Hartley 2 Is Fading Fast
After considering the data from previous apparitions and accounting for the comet’s observing geometry (e.g., distance and viewing angle) in 2023, astronomers studying Hartley 2’s brightness noticed a clear and ongoing decline in its activity throughout the years. Their new paper reveals that the comet’s peak brightness is decreasing by about 0.59 ± 0.11 magnitudes each orbit — roughly a 42% drop every 6.5 years. With this information, they figure that during the 2017 apparition, Hartley 2 was technically no longer “hyperactive” by the community’s standards. The trend continued through 2023, marking over 30 years of steadily dimming.
This fading cannot be explained simply by changing geometry. Instead, the most likely explanation is volatile depletion — Hartley 2 is slowly running out of easily accessible ices. Other possibilities, such as fragmentation or a dust mantle forming on the surface, are less likely but still possible.
If Hartley 2’s brightness continues dimming each year at the same 42% rate, it could reach its “nuclear magnitude” — appearing essentially inactive —during its expected 2112 apparition. More realistically, the decline will level off as the remaining active patches become harder to deplete, meaning the comet may linger in a weakly active state much longer.

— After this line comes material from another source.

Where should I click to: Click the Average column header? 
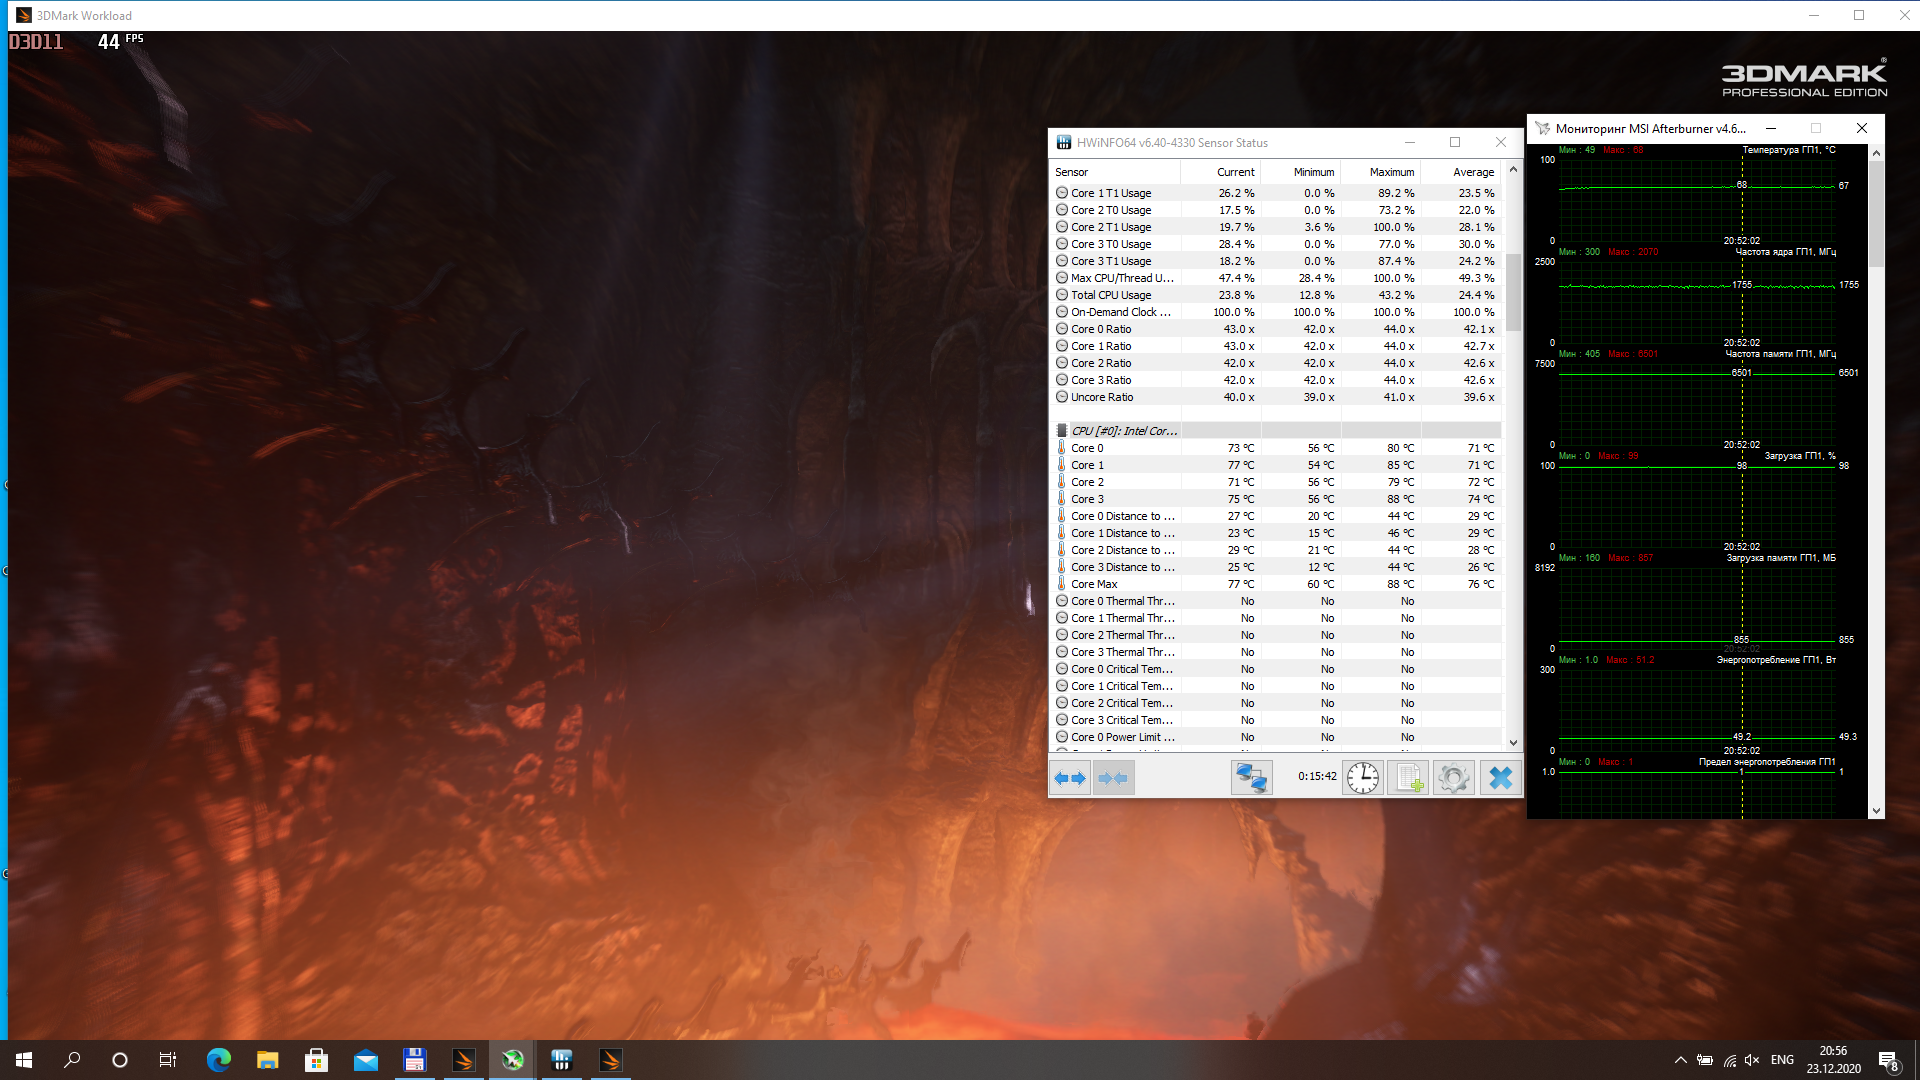coord(1472,172)
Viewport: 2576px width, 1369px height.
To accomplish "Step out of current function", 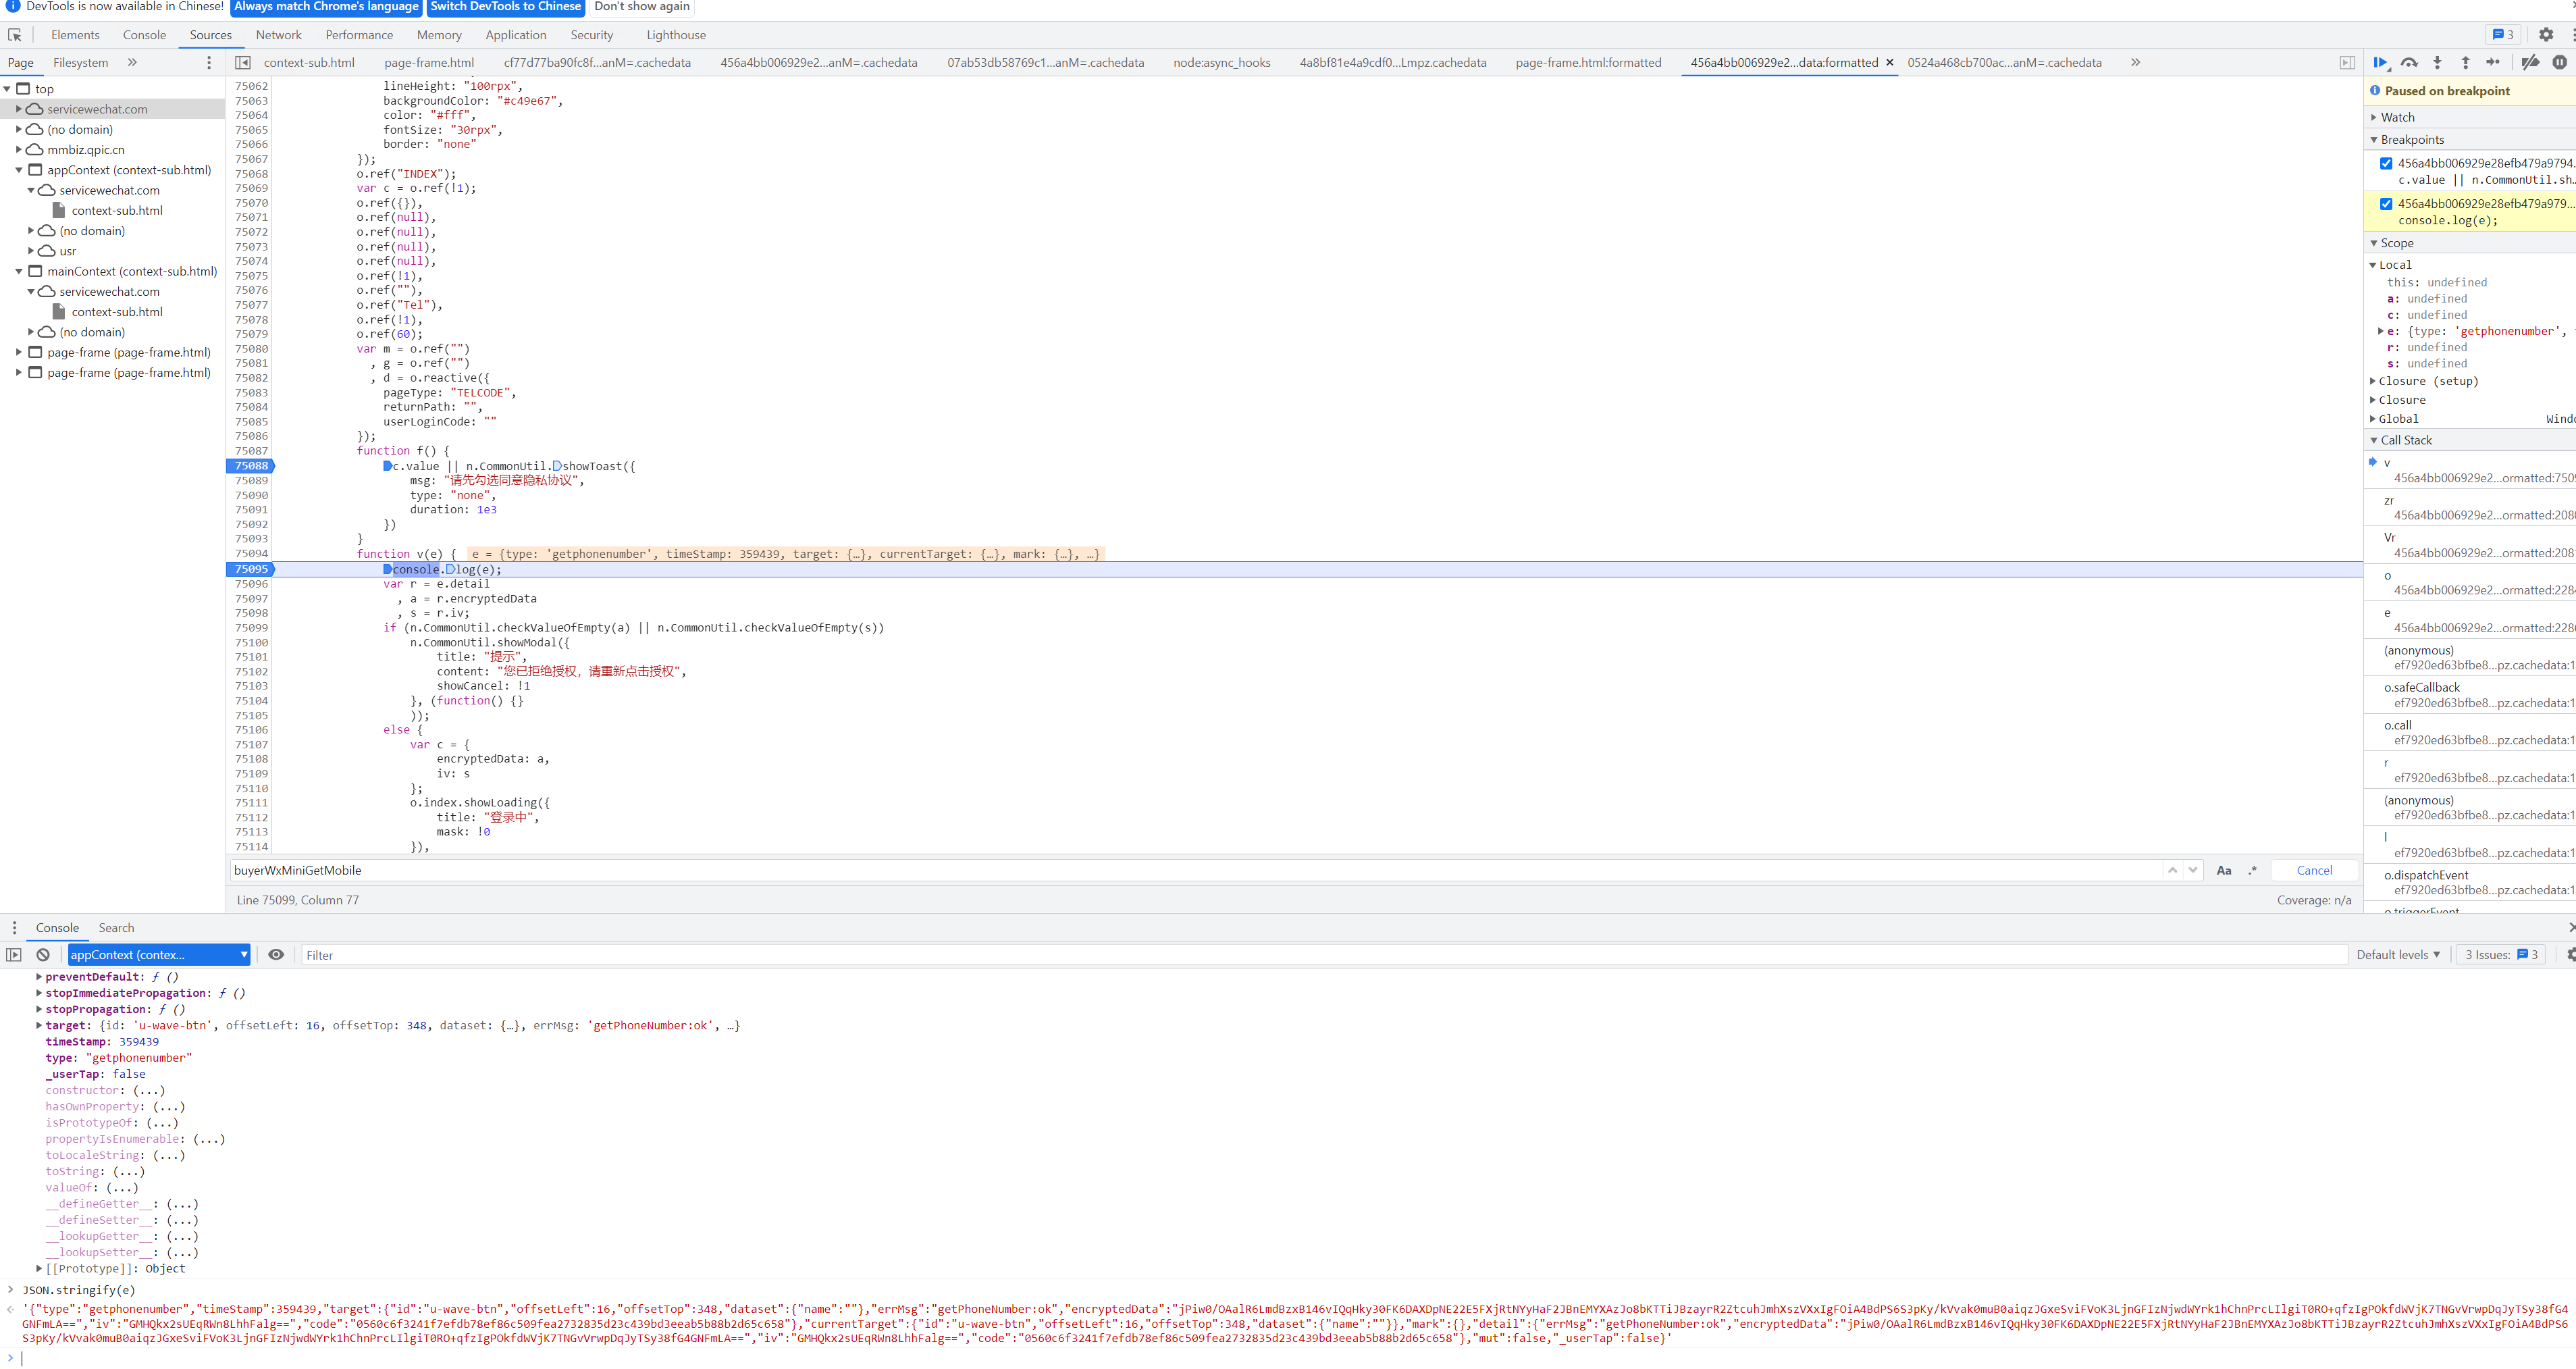I will 2465,63.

Figure 4 from Graykowski et al. 2025: Measurements of the minimum magnitude (G) of Hartley 2 associated with each apparition. This plot shows the decline in brightness as the magnitude as increaed over time, setting this comet on a course to become inactive by 2112 at the earliest.
Why Your Observations Matter
Cometary evolution is usually difficult to measure directly. Changes happen slowly, often over many decades or centuries. Hartley 2 is now one of the rare examples where we can watch a comet’s activity decline in real time, orbit after orbit, largely thanks to citizen astronomers and a serendipitously short orbital period.
This result was possible only because of the persistence and coordination of observers around the world. The new study highlights how citizen astronomers can collectively produce long-term, high-precision datasets that rival professional campaigns. In total, Unistellar Network observers obtained 64 observations from 59 different telescopes, and the AFA community obtained 147 datasets from 45 different telescopes for this study. These are the kinds of contributions that make this work possible.
Hartley 2 may be fading — but thanks to you, its story is becoming clearer than ever. Even though the Unistellar Network is done observing this “hyperactive” visitor, you can still make observations of many other interesting comets through our Cometary Activity program.